Cancer of the Female Reproductive organs
Over 80% of patients with ovarian cancer respond to primary chemotherapy treatment. However, the majority of patients develop recurrence within two years of diagnosis and die from chemotherapy-resistant disease. Work led by Dr James Brenton (Cambridge Research Institute and Department of Oncology), is focused on understanding clinically relevant mechanisms of drug resistance by combining translational clinical trials with in-vitro functional studies. Work by Mr Ahmed Ahmed (Oncology and Obstetrics & Gynaecology), has identified a novel pathway of clinical paclitaxel resistance in ovarian cancer. Dr Helena Earl (Department of Oncology) and Dr Brenton have designed translational ovarian cancer studies in which gene expression analysis of serial biopsies was used to identify predictive markers of treatment response. Dr Evis Sala (Department of Radiology) has ongoing studies to advance the understanding of in vivo response to chemotherapy in ovarian cancer or radiotherapy in cervix cancer using dynamic contrast MRI. Professor Bruce Ponder (Department of Oncology), in collaboration with Professor Doug Easton (Department of Public Health) have set up large international collaborations in breast and ovarian cancer to identify novel genetic associations. Their work on whole genome association study for breast cancer resulted in the identification of novel susceptibility loci that were independently validated in large case-control studies. Paul Pharoah, Department of Oncology, is the leader of the Ovarian Cancer Association Consortium to conduct a genome wide association study in ovarian cancer.

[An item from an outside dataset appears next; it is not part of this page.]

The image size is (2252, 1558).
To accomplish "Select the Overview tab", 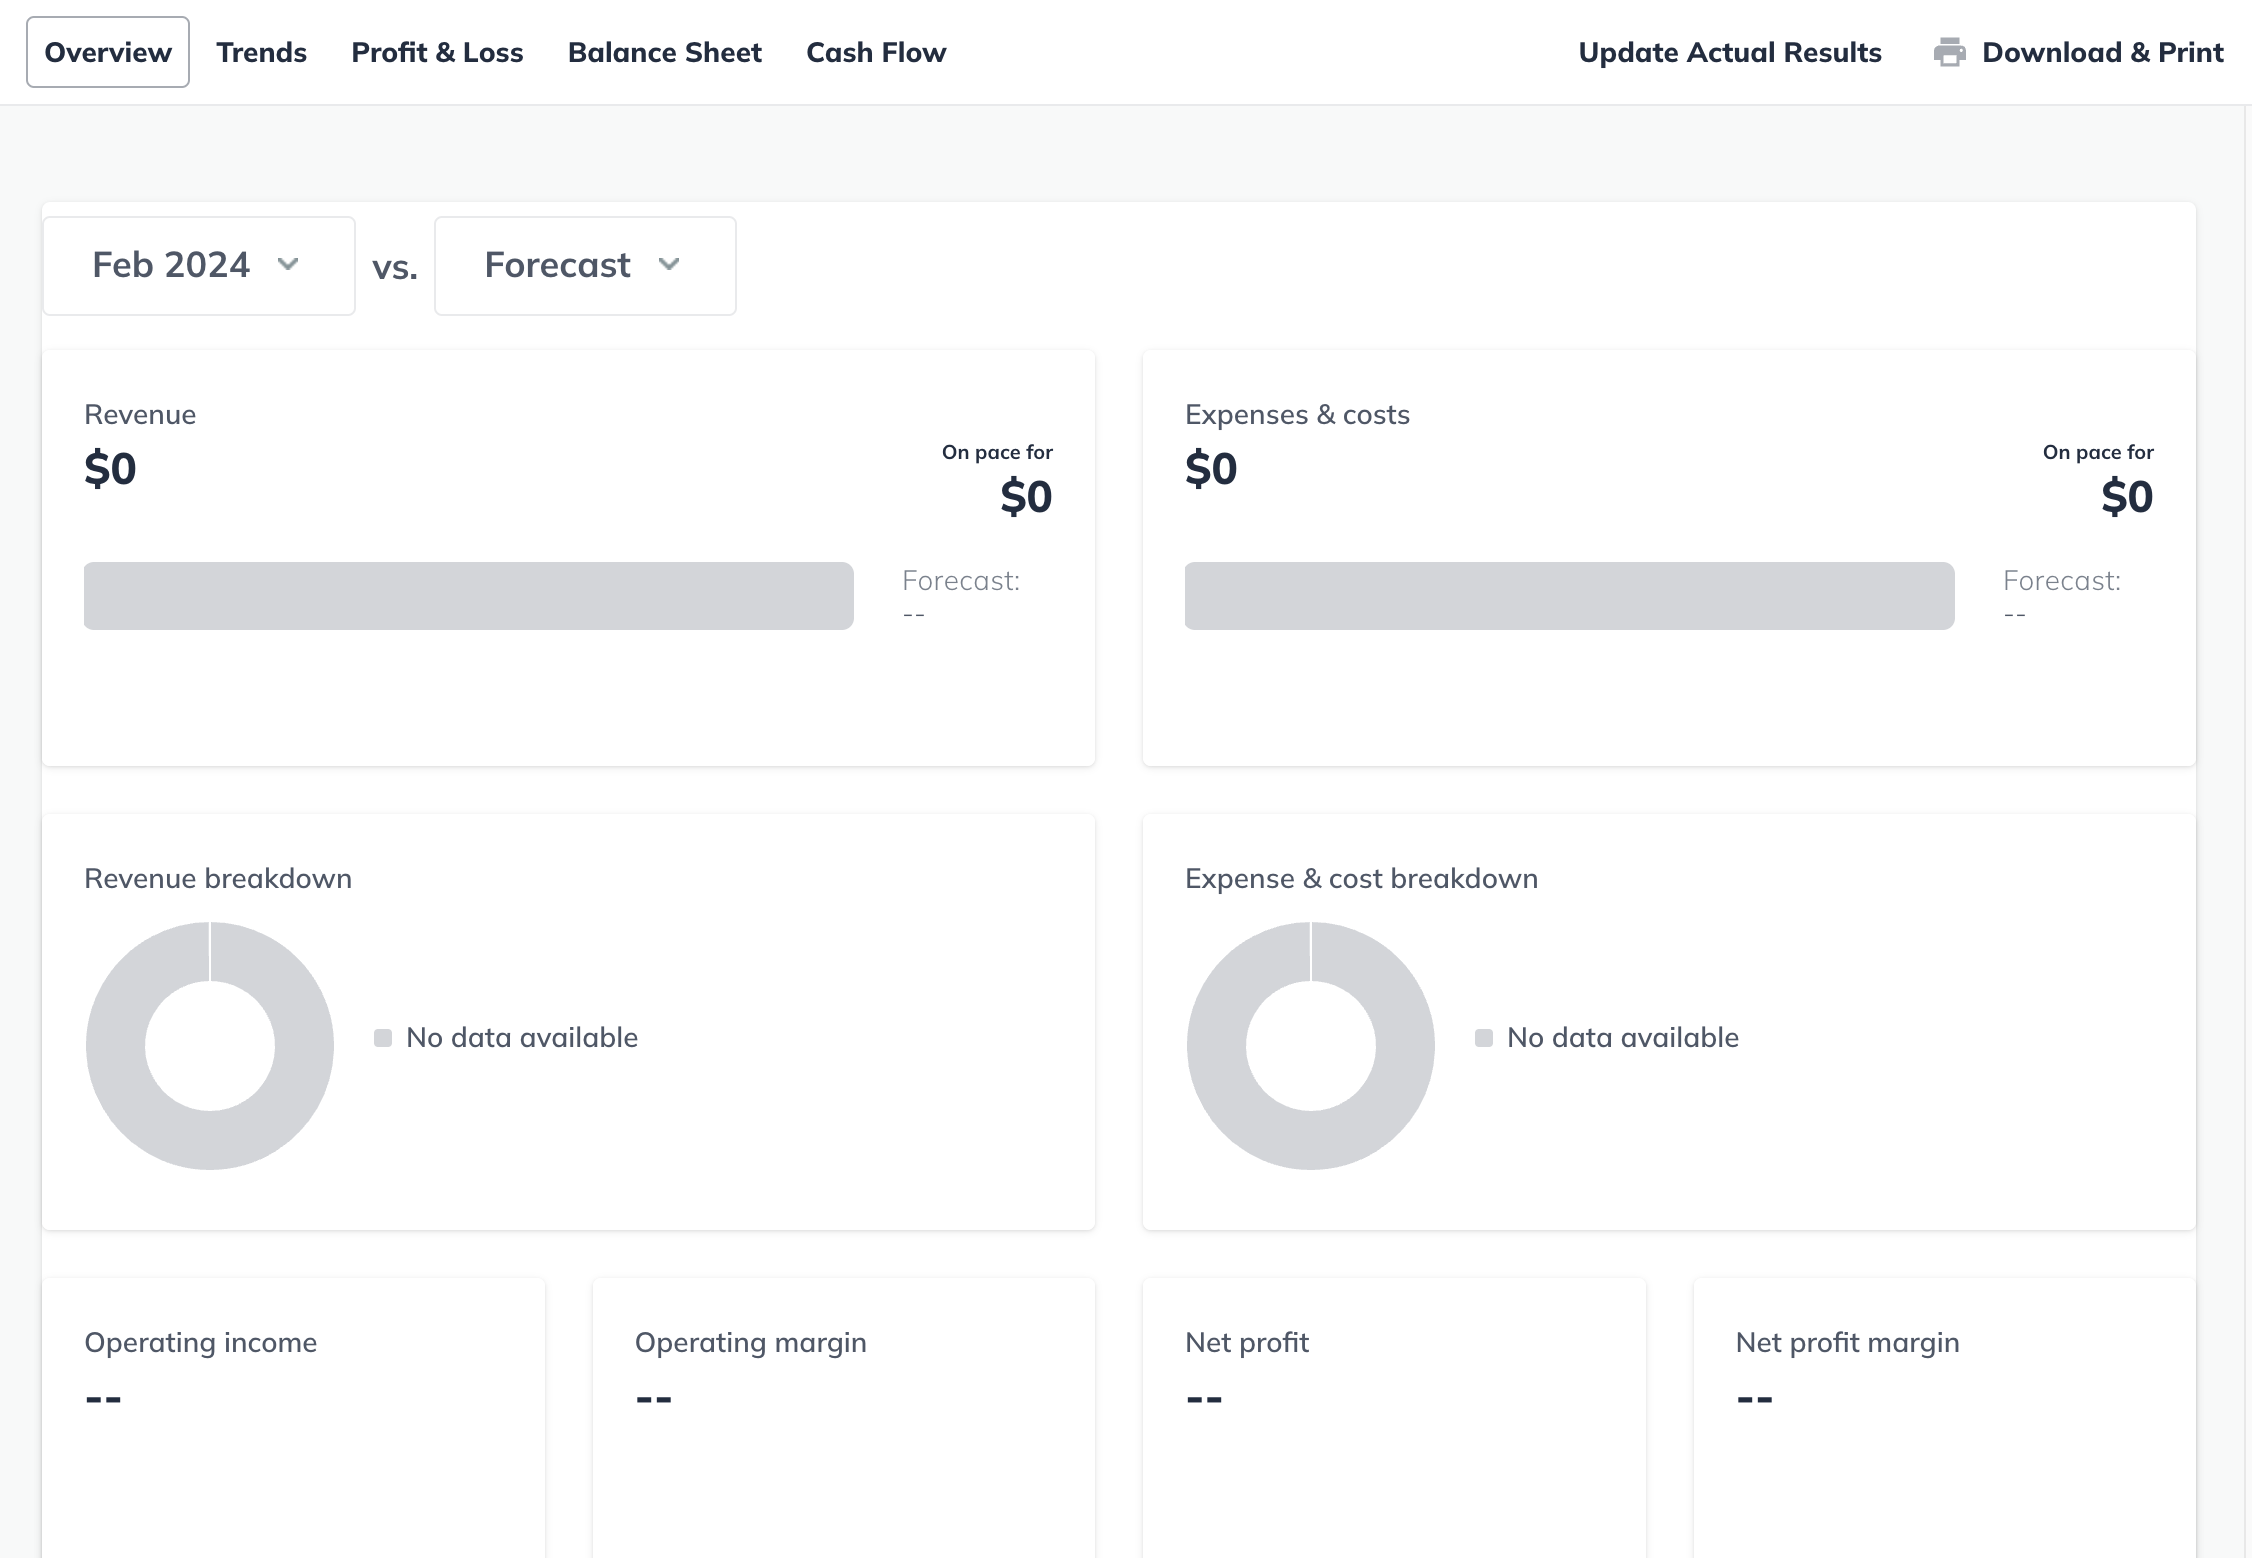I will click(x=107, y=52).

Research led by Professor Margaret Stanley (Department of Pathology) has unraveled important insights into the in vivo mechanisms of cervical cell-mediated immunity against HPV infections. Dr Nick Coleman (Department of Pathology) has discovered novel protein biomarkers to improve early diagnosis of pre-malignant stages of cervical cancer. Prof Carlos Caldas (Department of Oncology) is Research Director of the Cambridge Breast Unit. Work led by Prof Caldas has resulted in the discovery of novel genetic prognostic signatures in ER positive breast cancer. He leads the CancerGRID national project that is aimed at developing software tools to combine clinical and molecular data to facilitate high quality translational studies. Dr Helena Earl leads a national translational trial in breast cancer in which gene expression analysis of serial biopsies will be used to indentify novel predictive markers of chemotherapy response. Paul Edwards (Department of Pathology) has discovered the first balanced chromosomal translocation in breast cancer involving the neuregulin gene. Dr Luke Hughes-Davies, Department of Oncology, is studying the role of the interaction between EMSY and BRCA2 in breast cancer.